Sunday, November 4, 2007
Vincent Van Gogh Starry Night
There has always been a part of me that I see in his life and paintings. Perhaps that is why they have always had special meaning.
I think there are many of us who at times, feel the meaninglessness of life; our own powerlessness and helplessness to make a difference, or be understood on even the most rudimentary level. Watching the video “Vincent's Final Moments” [http://www.youtube.com/watch?v=1fNlBn8KRng] I remembered being there in that same space and wonder why the trigger was never pulled. I suspect it was due, to really not being there, with the deep feelings of the fruitlessness of living and not having even the slightest glimmer of hope remaining, which prevented that final pull of the trigger.

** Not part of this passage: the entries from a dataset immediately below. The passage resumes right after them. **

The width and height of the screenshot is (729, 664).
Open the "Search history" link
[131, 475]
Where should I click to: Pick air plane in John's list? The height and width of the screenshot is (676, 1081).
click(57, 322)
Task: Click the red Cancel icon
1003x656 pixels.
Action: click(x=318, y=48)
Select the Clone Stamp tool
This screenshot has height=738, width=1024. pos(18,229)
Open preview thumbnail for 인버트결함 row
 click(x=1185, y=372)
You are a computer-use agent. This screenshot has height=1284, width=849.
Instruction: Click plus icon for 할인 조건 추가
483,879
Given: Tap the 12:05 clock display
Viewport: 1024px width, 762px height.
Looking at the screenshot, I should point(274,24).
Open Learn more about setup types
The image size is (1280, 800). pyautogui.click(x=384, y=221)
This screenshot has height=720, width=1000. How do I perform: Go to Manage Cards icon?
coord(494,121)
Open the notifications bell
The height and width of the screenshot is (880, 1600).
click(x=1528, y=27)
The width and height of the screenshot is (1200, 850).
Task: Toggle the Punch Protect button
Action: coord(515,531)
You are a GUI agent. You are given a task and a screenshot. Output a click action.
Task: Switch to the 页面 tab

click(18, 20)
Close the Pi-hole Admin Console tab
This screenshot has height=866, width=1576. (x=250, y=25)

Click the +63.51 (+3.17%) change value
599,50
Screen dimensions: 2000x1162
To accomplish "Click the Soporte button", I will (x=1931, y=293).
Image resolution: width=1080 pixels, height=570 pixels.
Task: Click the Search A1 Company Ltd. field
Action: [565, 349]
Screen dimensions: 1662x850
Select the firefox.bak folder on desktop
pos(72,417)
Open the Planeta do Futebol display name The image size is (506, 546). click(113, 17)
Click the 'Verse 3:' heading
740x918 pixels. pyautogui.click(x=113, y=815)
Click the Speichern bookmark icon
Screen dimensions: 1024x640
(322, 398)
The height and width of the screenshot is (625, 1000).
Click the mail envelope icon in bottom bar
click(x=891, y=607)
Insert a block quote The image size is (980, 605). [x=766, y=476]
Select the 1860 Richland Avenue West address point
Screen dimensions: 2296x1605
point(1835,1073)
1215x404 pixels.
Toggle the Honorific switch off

Yet, there was also the knowledge that death is not the end. There is no way to truly end it all. It is then when I find myself in those times of darkness that it is even more painful because, I know there is no way to stop the pain, easily and swiftly.
Of course, there is still a nagging thought, that just maybe, I have never gone to the point where my knowing is that covered in darkness (like it was for Vincent) and it is only a matter of time until I carry out a similar final, and perhaps only, act of true freedom I have within my power to do.
Then I think this is like the thoughts I have had of crossing a street, seeing it clear of traffic and then thinking perhaps, it is all an illusion and there really is a large truck coming down the street which I will be stepping in front of as I step off the curb.
Truth is I do know better, it just my obsessive, questioning mind, which questions even its own sanity and existence. Perhaps what it is I have to explore, share and offer is the shared experience of going to that edge, being able to step off into the void and finding there was never a void after all but, instead a path of firm stone upon which I would be stepping onto. Kind of like the act of faith from the Indiana Jones movie, “Indiana Jones and the Last Crusade”.
I am wondering why I am evening writing this, as I am in a very happy, uplifted mood today. It is certainly not a time for time for dark and gloomy thoughts or writings. Guess it all started when I saw the first video “Starry Night” earlier today in an email I got. It did resonate with me and the darker part of who sometimes feel I am. It also reminded me of the importance of that faith in the universal spirit, who I am and who we are; which should always be remembered no matter how dark, lonely, empty and hopeless; it all seems to be.
Perhaps I just need to put a reminder on my forehead (or trigger finger) to remind me, so I don’t forget.